Diagnostic checklist
- Are you in the right repo?
- git rev-parse --is-inside-work-tree
- Is it a revision or a path?
- If path, rerun with -- before it.
- If revision, verify it exists:
- git rev-parse --verify my-branch
- git show-ref --verify refs/tags/v1.2
- If it’s remote-only, fetch it:
- git fetch origin my-branch
- git fetch --tags
- If you used a colon, did you intend rev:path?

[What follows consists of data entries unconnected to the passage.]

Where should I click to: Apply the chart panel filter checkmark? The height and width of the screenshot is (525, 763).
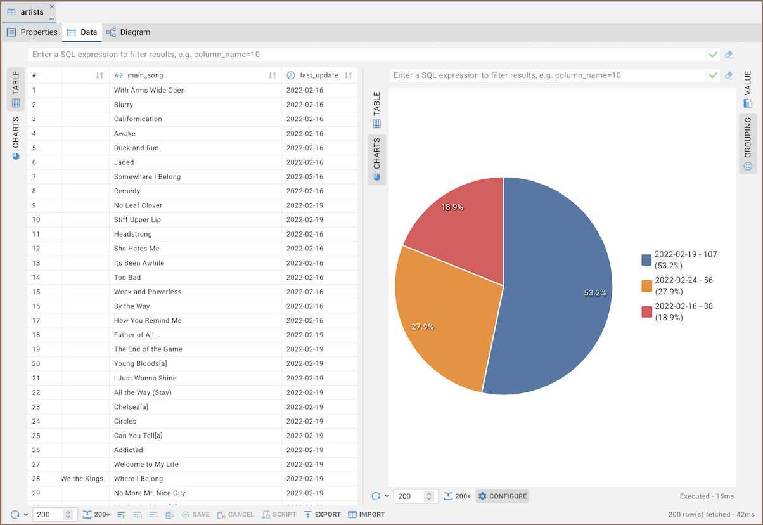coord(714,75)
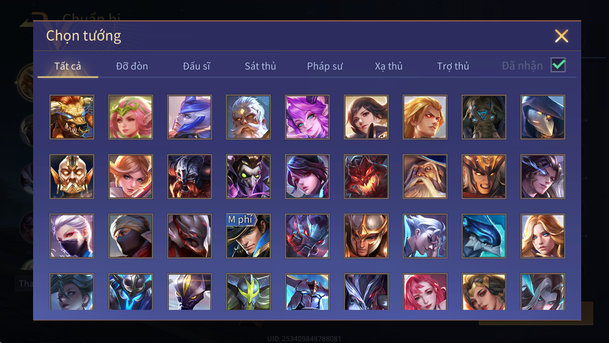The height and width of the screenshot is (343, 609).
Task: Choose the hooded plague-mask assassin hero
Action: click(x=543, y=117)
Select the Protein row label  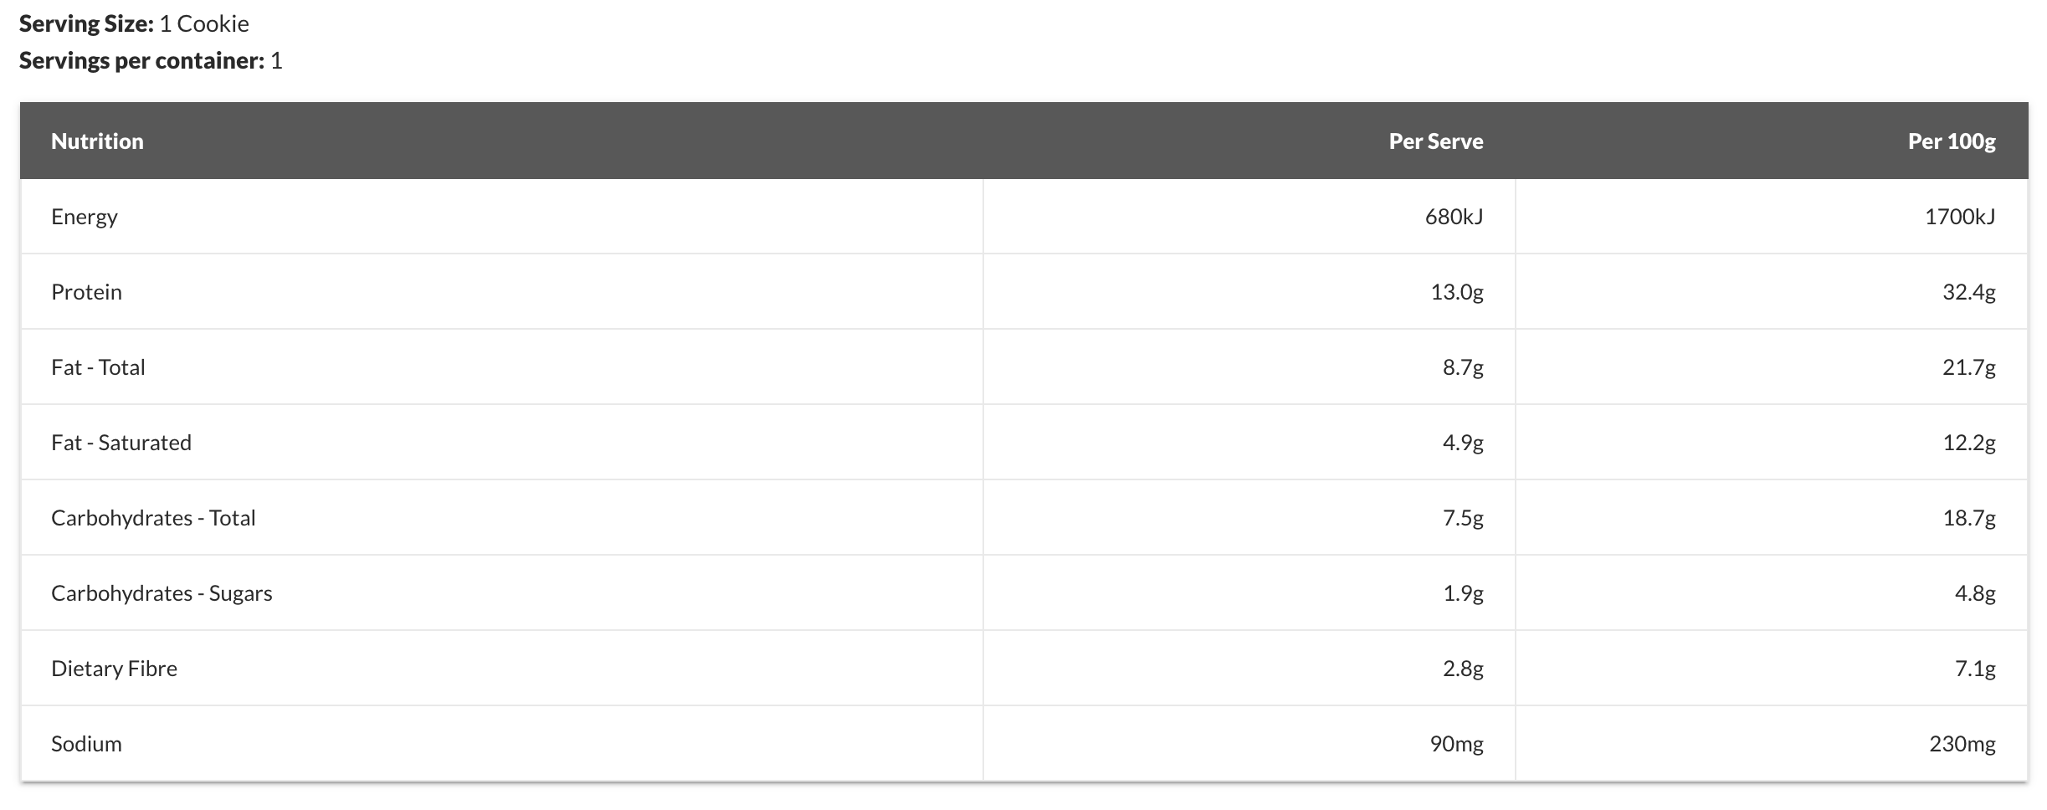coord(86,292)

- Ensure the path exists in that rev: git ls-tree --name-only HEAD | grep <path>
- Name collision?
- If a file and branch share a name, disambiguate:
- refs/heads/foo vs -- foo
Common scenarios and fixes
You meant a file, not a ref
- Symptom: git diff src/app.js errors.
- Fix: git diff -- src/app.js
The branch/tag doesn’t exist locally
- Fix: git fetch origin feature/login && git switch feature/login
- Verify: git branch -r | grep feature/login
Tags missing
- Fix: git fetch --tags
- Verify: git tag --list | grep v1
Using commit ranges with typos
- Example: git log feature..HEAD fails if feature is missing.
- Fix: ensure feature exists or use origin/feature after fetching.
rev:path mistakes
- Example: git show HEAD:src/app.js fails if src/app.js didn’t exist in HEAD.
- Fix: check the path in that tree: git ls-tree -r --name-only HEAD | grep app.js
Path/ref name collision
- Example: file named docs and branch named docs.
- Disambiguate:
- Explicit ref: git show refs/heads/docs
- Explicit path: git show HEAD -- docs
Windows paths with colon
- Example: git add C:\proj\file.txt inside a repo arg list.
- Fix: use forward slashes or add --: git add -- C:/proj/file.txt
Submodules or worktrees
- Ensure submodules are initialized and fetched:
- git submodule update --init --recursive
- In worktrees, verify you’re on the correct worktree and branch exists:
- git worktree list
- Ensure submodules are initialized and fetched:
Numbered steps to resolve
- Identify intent: Is the token a revision or a path?
- If a path, rerun with -- and correct the path.
- If a revision, verify locally with git rev-parse --verify <rev>.
- If missing, fetch it: git fetch origin <rev> or git fetch --tags.
- If still unresolved, fully qualify:
- Branch: refs/heads/<name>
- Tag: refs/tags/<name>
- Remote-tracking: refs/remotes/origin/<name>
- Address collisions by explicit namespaces or -- before paths.
- Re-run your original command.
Pitfalls
- Relying on implicit path parsing without --; works until a name collision occurs.
- Using stale remote refs; always fetch before referencing new branches.
- Shell globbing expanding arguments unexpectedly; quote paths with spaces or special chars.
- Assuming a file existed in older commits when using rev:path. Check with git ls-tree.
- Case sensitivity differences across OS can hide missing paths/refs.
Performance notes
- Prefer targeted fetches over fetch --all:
- git fetch origin feature/login instead of fetching everything.
- Use git rev-parse and git show-ref for constant-time existence checks before expensive logs.
- Fully qualify refs (refs/heads/…) in automation to avoid ambiguous lookups.
- Avoid wide pathspec globs in deep repos; specify directories or files precisely.
- In CI, fetch shallow when you only need a ref tip:
- git fetch --depth=1 origin feature/login
Tiny FAQ
Why does adding -- fix it?
- It tells Git: everything after -- is a path, not a revision.
I fetched, but the branch still doesn’t resolve.
- Check the remote name and branch spelling; confirm with git ls-remote --heads origin.
How do I check if a tag exists without fetching all tags?
- git ls-remote --tags origin 'v1.*'
Can I force Git to prefer paths over refs?
- No global switch; use -- or qualify refs explicitly.
What about commit SHAs?
- Abbreviations must be unique locally. If not found, fetch or use a longer prefix or the full SHA.